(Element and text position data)
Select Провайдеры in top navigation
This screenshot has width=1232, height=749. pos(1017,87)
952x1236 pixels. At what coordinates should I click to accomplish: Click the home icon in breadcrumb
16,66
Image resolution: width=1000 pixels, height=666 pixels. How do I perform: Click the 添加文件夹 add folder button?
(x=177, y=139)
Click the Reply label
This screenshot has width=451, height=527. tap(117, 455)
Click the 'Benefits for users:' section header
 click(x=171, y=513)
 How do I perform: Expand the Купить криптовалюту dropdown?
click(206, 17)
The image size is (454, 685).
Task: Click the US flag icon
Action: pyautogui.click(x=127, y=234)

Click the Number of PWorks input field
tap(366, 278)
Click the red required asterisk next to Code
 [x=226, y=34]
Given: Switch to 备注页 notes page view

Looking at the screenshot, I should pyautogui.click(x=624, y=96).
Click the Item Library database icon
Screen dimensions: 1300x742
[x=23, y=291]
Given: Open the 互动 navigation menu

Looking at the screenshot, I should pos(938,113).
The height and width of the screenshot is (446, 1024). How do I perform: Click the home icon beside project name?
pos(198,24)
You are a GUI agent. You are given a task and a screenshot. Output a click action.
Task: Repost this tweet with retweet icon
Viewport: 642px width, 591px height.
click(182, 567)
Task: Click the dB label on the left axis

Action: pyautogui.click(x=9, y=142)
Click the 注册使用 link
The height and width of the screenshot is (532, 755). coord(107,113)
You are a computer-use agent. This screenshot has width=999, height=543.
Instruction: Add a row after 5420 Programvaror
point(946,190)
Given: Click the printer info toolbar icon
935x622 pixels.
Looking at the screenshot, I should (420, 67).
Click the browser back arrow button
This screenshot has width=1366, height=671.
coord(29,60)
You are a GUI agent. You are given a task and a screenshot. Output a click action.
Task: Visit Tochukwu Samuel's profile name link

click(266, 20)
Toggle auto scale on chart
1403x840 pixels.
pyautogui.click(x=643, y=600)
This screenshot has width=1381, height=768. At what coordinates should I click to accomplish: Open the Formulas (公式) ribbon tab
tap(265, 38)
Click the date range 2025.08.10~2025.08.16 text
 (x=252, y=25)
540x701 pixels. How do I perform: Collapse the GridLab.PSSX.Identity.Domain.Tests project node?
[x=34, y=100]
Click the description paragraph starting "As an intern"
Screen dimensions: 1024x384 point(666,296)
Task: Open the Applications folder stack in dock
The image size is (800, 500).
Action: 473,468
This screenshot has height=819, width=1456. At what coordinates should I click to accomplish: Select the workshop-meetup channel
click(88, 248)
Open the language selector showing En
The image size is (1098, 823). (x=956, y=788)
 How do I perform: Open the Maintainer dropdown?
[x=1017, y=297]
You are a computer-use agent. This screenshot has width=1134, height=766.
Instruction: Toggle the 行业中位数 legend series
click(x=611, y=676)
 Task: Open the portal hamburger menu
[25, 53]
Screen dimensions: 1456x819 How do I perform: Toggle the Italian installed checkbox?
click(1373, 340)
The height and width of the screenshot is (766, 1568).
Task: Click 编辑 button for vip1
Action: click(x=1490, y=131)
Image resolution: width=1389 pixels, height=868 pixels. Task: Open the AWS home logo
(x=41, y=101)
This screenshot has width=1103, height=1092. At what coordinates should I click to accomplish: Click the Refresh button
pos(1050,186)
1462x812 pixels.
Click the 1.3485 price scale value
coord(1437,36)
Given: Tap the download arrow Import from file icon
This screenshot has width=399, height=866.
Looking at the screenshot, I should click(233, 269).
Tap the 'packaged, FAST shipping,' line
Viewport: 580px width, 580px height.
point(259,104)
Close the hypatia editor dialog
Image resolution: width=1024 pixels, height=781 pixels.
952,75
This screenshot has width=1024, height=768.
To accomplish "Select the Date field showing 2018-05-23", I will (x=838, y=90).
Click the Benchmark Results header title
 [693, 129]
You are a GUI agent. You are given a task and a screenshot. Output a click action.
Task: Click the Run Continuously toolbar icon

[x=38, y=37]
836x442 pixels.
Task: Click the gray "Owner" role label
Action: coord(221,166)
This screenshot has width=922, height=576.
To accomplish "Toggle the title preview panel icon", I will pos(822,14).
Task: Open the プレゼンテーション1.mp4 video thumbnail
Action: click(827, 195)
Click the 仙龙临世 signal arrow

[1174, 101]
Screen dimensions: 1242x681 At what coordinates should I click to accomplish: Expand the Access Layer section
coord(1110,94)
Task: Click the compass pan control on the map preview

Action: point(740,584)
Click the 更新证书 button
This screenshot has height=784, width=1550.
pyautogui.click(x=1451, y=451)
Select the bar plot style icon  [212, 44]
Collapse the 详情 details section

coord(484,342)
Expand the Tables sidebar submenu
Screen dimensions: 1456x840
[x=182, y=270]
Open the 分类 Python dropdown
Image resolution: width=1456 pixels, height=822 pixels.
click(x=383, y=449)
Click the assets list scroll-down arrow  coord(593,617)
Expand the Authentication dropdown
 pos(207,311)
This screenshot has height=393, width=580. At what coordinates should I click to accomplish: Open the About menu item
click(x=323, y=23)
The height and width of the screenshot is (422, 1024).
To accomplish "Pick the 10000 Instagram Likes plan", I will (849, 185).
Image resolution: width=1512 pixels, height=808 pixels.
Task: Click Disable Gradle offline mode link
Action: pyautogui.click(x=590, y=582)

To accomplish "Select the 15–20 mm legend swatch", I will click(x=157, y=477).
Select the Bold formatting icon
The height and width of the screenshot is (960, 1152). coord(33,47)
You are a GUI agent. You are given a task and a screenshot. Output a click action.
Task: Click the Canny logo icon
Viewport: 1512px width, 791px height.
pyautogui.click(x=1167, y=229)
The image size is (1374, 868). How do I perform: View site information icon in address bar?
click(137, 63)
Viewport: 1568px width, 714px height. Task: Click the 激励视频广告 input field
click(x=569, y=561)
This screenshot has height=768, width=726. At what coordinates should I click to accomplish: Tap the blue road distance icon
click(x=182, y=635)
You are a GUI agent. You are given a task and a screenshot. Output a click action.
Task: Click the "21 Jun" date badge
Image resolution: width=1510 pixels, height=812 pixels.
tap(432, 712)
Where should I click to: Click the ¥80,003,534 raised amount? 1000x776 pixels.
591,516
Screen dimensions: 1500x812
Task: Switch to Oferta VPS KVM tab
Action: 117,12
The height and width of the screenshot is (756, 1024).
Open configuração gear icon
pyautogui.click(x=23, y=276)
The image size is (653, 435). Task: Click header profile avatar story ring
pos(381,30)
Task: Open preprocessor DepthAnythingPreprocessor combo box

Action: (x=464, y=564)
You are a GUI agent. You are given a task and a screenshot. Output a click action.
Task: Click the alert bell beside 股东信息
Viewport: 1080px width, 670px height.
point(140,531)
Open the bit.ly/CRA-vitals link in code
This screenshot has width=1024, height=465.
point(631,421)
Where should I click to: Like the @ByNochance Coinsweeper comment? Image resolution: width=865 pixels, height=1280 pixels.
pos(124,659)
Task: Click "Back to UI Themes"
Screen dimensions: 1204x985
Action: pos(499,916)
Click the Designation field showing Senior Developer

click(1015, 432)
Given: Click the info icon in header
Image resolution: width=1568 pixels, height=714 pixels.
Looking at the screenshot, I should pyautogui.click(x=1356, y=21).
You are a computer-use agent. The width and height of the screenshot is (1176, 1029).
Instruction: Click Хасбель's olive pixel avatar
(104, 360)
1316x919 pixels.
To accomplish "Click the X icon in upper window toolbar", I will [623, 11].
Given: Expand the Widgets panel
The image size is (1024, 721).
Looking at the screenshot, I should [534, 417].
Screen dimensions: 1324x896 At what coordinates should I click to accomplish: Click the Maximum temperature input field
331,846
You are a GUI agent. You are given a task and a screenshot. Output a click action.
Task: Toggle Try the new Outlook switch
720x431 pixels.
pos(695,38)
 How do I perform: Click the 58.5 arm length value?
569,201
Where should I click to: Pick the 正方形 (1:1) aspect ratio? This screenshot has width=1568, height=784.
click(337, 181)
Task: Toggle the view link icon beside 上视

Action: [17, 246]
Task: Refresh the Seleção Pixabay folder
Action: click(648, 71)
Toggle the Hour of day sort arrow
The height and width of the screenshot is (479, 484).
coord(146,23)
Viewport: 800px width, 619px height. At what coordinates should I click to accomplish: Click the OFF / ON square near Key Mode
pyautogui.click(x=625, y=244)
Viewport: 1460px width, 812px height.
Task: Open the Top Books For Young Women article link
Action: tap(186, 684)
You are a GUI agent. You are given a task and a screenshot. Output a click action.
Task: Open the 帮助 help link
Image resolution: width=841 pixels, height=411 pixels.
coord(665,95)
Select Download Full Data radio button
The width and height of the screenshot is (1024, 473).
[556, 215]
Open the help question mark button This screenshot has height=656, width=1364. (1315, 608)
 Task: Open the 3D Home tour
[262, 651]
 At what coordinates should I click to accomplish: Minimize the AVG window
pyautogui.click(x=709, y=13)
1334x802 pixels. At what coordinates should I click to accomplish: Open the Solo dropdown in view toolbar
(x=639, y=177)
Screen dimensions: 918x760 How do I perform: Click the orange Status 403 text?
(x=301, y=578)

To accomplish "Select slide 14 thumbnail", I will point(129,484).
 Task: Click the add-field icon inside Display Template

## [REQUEST]
Which lines in the records above contain the word "Where"? Report each of those lines in full.

## [WRITTEN RESPONSE]
Where should I click to: Click the ¥80,003,534 raised amount? 1000x776 pixels.
Where should I click to: Like the @ByNochance Coinsweeper comment? Image resolution: width=865 pixels, height=1280 pixels.
Where should I click to: Pick the 正方形 (1:1) aspect ratio? This screenshot has width=1568, height=784.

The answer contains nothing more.